She also knows this kind of development has the potential to displace some of the more rooted buildings and residents, those from the neighborhood’s many retirement homes being the ones particularly in her thoughts.

“The urban sustainability program really helps me see how all the different aspects of development—the social, economic, and political—come together and how they affect people,” Steinbuch says.

Which is exactly what the program aims to do. One of only two undergraduate urban sustainability programs in the country, Brooklyn College’s interdisciplinary approach fuses the economics, sociology, and earth and environmental science departments. Its inaugural class graduated last May. In keeping with the college’s commitment to place-based instruction, using Brooklyn as a laboratory, many courses, class assignments and faculty research have focused on the changes occurring in Gowanus.

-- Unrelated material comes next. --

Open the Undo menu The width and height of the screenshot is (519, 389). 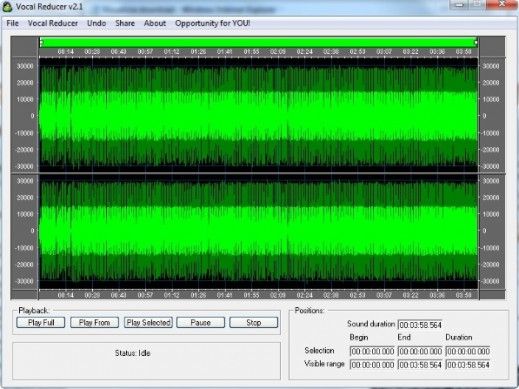coord(96,23)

“We want our students to spend a lot of time looking at the social equity implications of urban planning around various environmental problems,” explains Kenneth A. Gould, the director of the program and chair of the American Sociological Association’s section on Environment and Technology.

In 2010, the Bureau of Labor Statistics projected 22 percent growth in environmentally related jobs over the next decade. In 2011, the green job market grew four times faster than every other industry combined and American investment in the clean energy industry increased by 42 percent over the previous year. This growth is only expected to escalate, with careers thriving in green business management, environmental public policy and advocacy and city environmental coordination.

Steinbuch grew up in Park Slope but says her parents sold their home in the early 2000s when the real estate market boomed and they suddenly no longer recognized the neighborhood they grew up in. “After that, we moved from place to place,” she explains, “every time the rent went up.”

She says there’s an eerily familiar dynamic at work in Gowanus, a classic case study on the intersection of environmental, social, political, and economic interests. Which is what prompted her to seek out an internship with the Gowanus Canal Community Development Corporation, an organization that is dedicated at once to neighborhood preservation and revitalization. The non-profit serves as a liaison of sorts between politicians and the community, lobbying for more affordable housing and environmental remediation, and organizing community meetings, among other things. It’s work that puts Steinbuch in the center of the action.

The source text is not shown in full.